---------- TEXT BLOCK ----------
Showing posts with label Joe Jackson. Show all posts
Showing posts with label Joe Jackson. Show all posts

Wednesday, June 22, 2022

Back: Back of My Hand

The Jags: Back of My Hand
[purchase

One of the fun things about writing for this blog is that I never really know where the piece is going to go when I start doing my “research.” There are so many songs that have the word “back” in their title (and even more with the word in the lyrics, and even more songs that I could write about, if I took a broad view of the theme). When I saw The Jags’ “Back of My Hand” come up in my search, I thought, “hey, this would be easy—a fun song that I remember from college that has pretty much been forgotten.” And yet, when I started to look into it, it became more interesting. 

The Jags were formed in 1978 by the Yorkshire-based songwriting team of singer Nick Watkinson and guitarist John Alder with Steve Prudence on bass and Alex Baird on drums. In July of 1978, they signed to Island Records and released a four-track EP, which included an early mix of “Back of My Hand.” It’s a great song—catchy, fun, but with a little edge. And no, it isn’t about hitting someone—it’s about the excitement of getting a girl to write her phone number on your skin, since the song long pre-dates cellphones. 

After dealing with the almost mandatory management issues, the song was remixed by Trevor Horn and Geoff Downes (The Buggles), and the resulting single release became a modest hit in both the US (peaking at 84) and UK (hitting 17), at a time when “new wave” music was not common on the charts. It was, I suspect, more popular on college radio (I definitely played it a few times) and more adventurous commercial stations that were beginning to embrace new wave music. That version was on the US release of their first full album, Evening Standards, although a newly recorded version was on the initial UK pressings. Honestly, I’m not 100% sure which version is embedded above, but I kind of think that it was the original version, not the Buggles remix.
---------- COLLECTED MATERIAL ----------
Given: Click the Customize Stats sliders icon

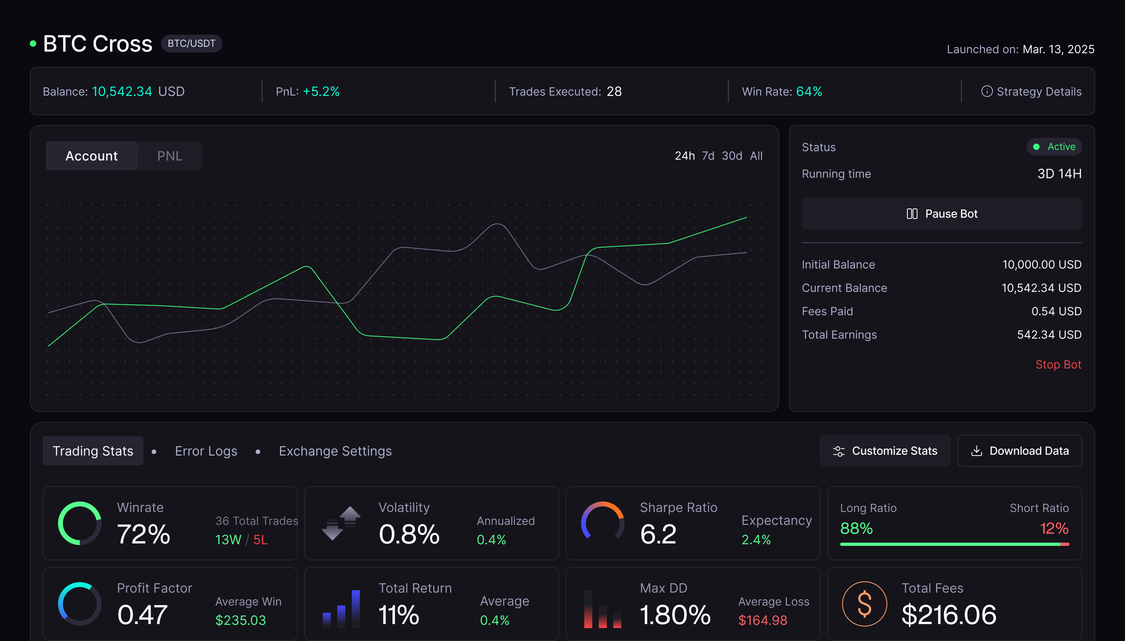Looking at the screenshot, I should point(839,451).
----------
### WHAT IS NEEDED
In the blog post on The Jags' "Back of My Hand," who remixed the song for its single release?

### EXERCISE RESULT
Trevor Horn and Geoff Downes (The Buggles).